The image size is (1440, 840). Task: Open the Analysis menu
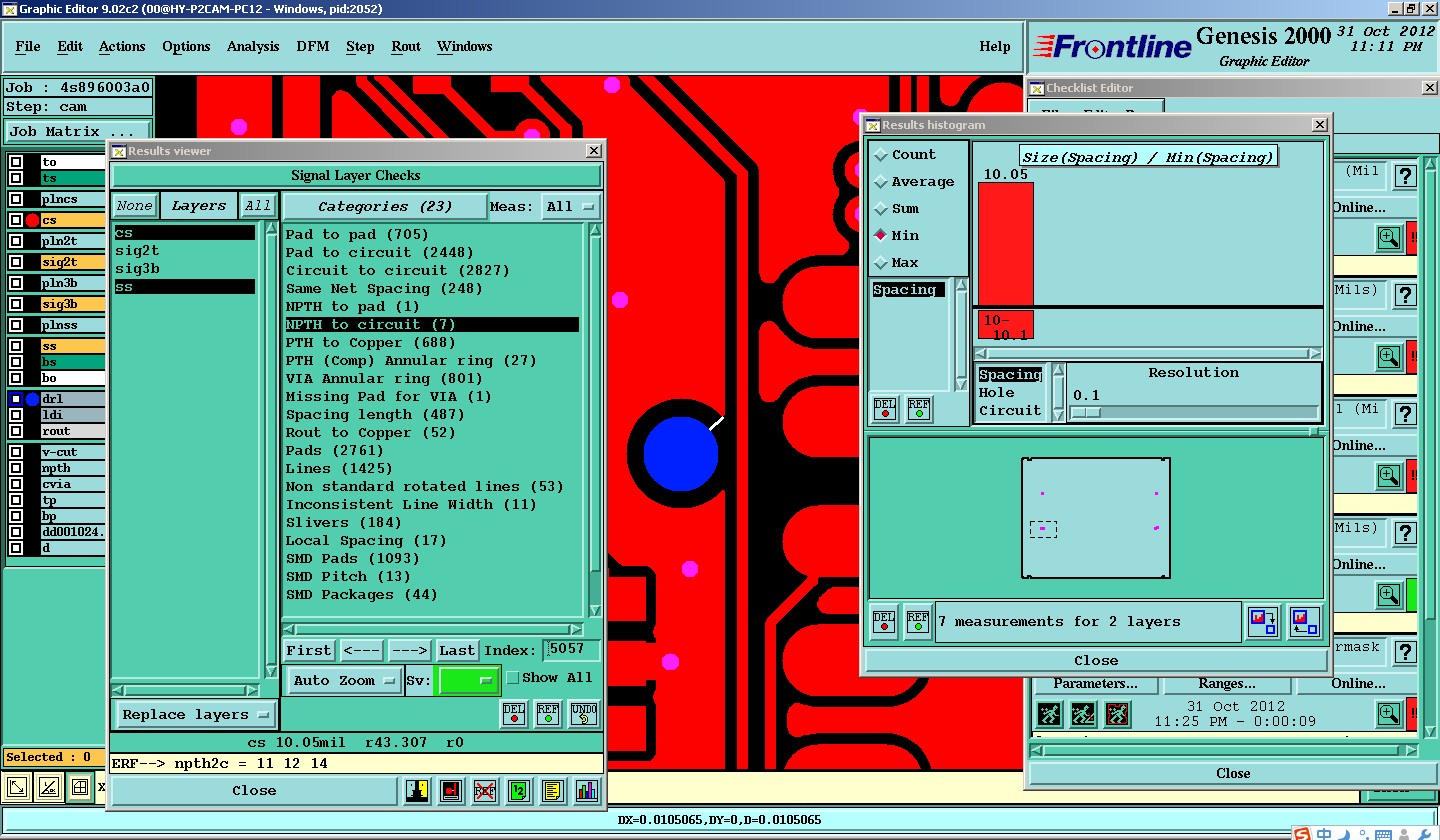pos(253,47)
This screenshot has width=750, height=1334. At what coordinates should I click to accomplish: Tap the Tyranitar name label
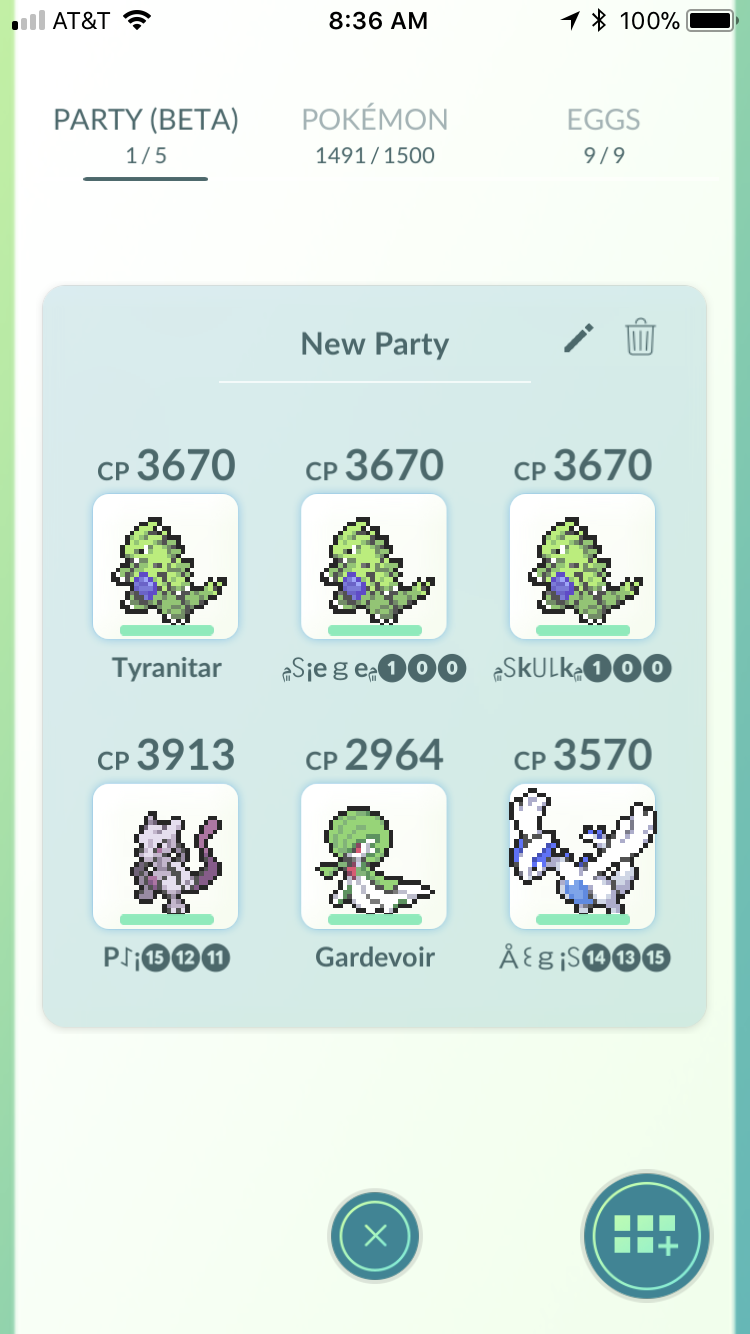pyautogui.click(x=166, y=668)
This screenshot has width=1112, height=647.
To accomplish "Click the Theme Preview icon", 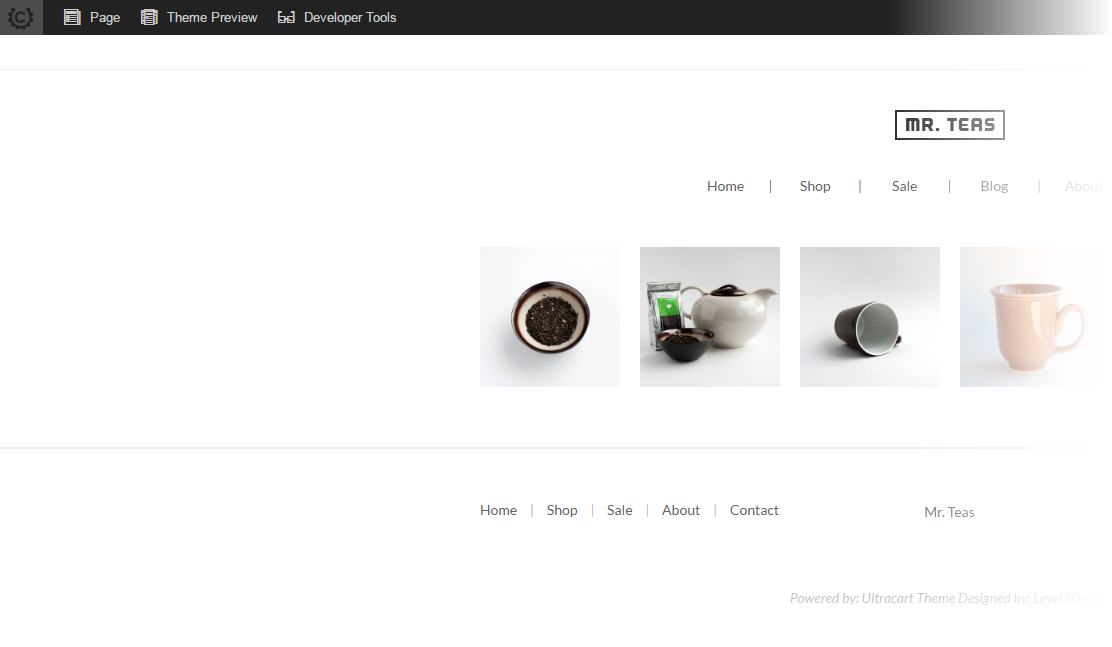I will pyautogui.click(x=149, y=17).
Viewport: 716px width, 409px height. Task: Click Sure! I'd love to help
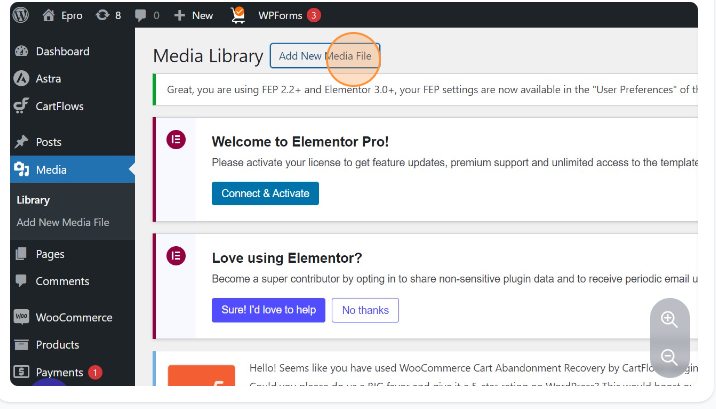click(268, 310)
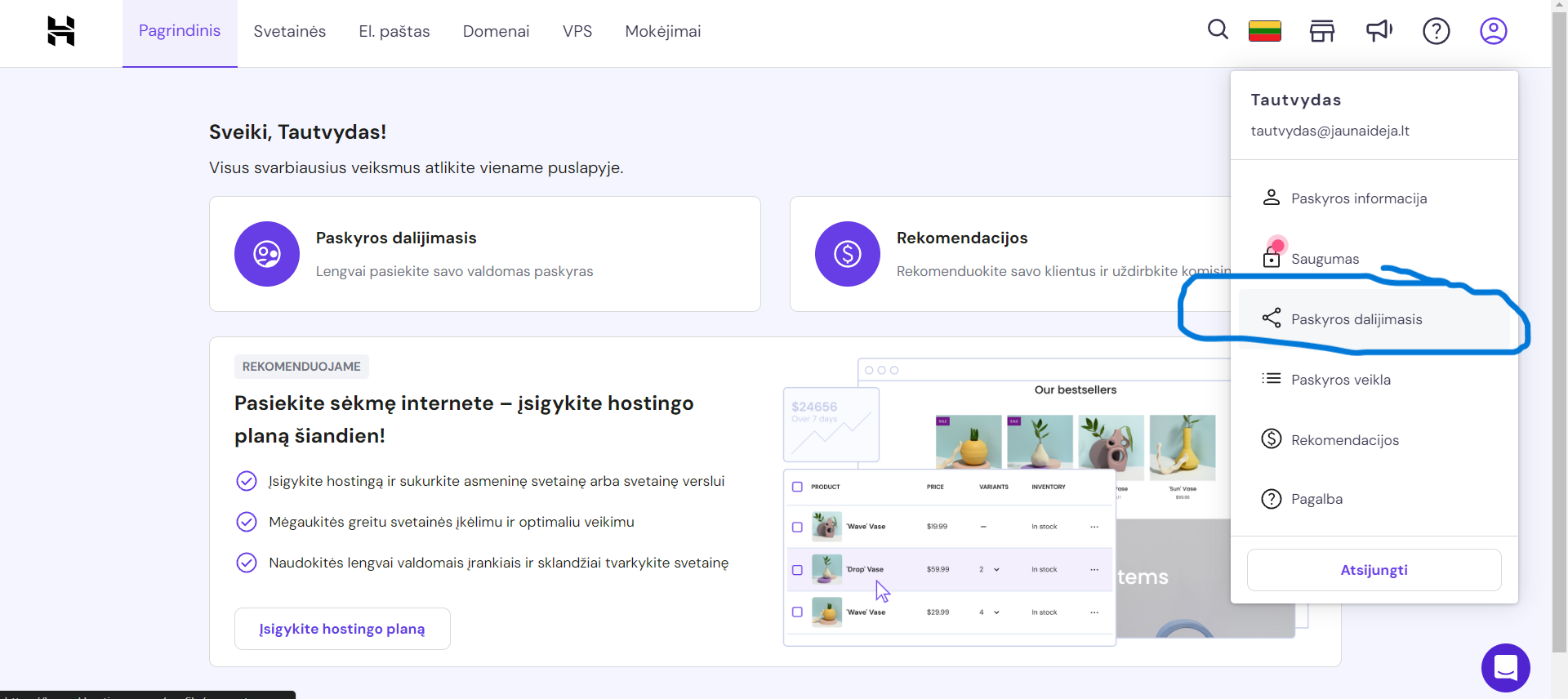Click the Hostinger logo icon
Image resolution: width=1568 pixels, height=699 pixels.
tap(61, 31)
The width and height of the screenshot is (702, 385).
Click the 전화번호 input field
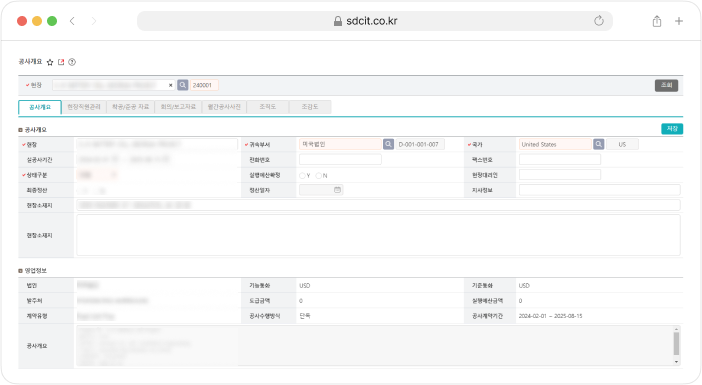click(x=340, y=159)
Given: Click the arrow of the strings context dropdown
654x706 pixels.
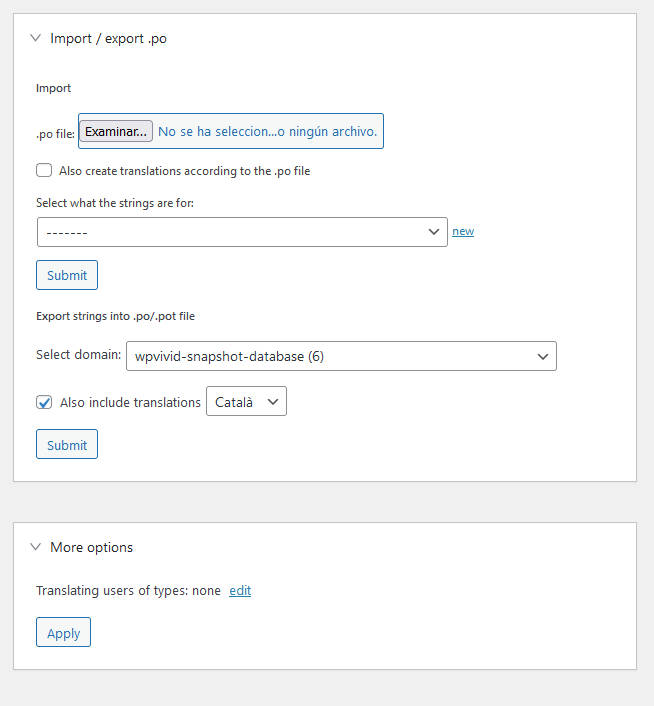Looking at the screenshot, I should (433, 232).
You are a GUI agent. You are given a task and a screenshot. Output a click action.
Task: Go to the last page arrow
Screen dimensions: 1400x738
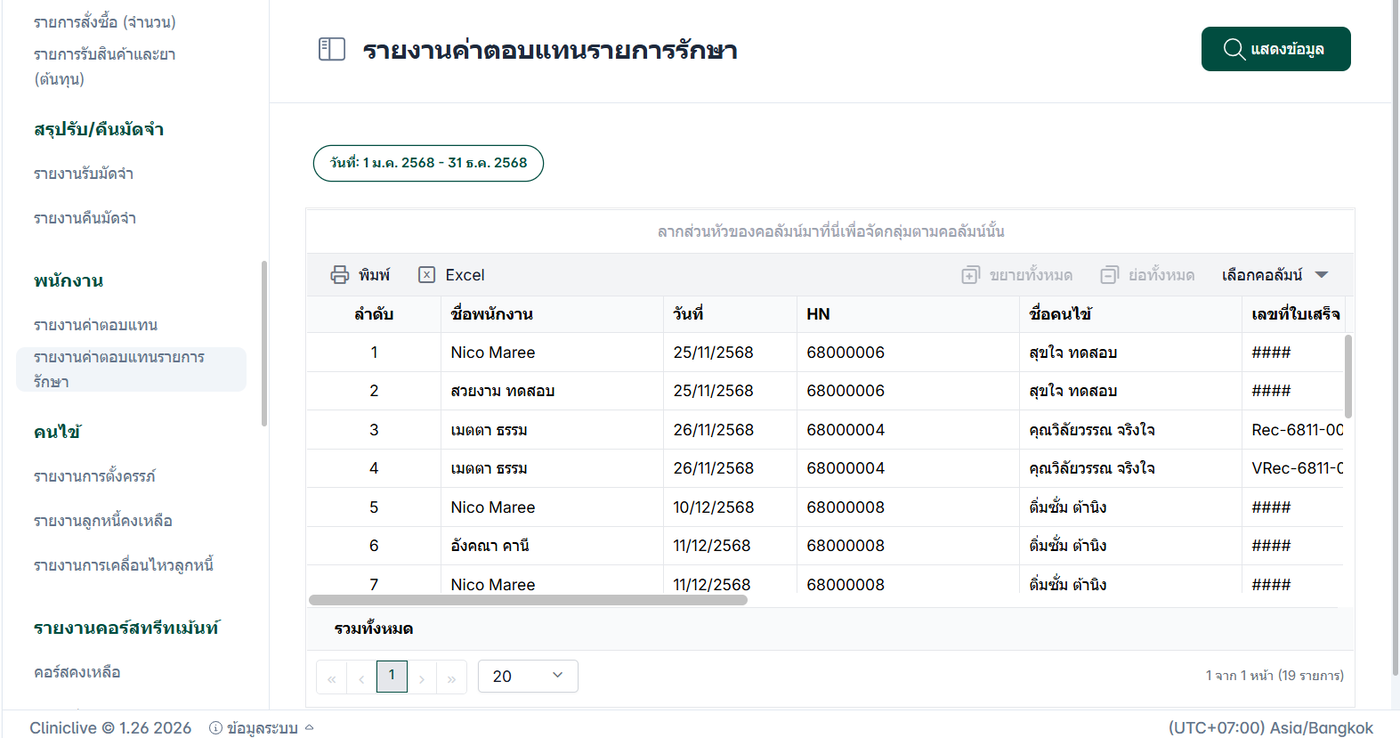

============

Show all of the lines above in which "arrow" is present.

• _Task result_:
Given: Click the arrow of the strings context dropdown
Task: Go to the last page arrow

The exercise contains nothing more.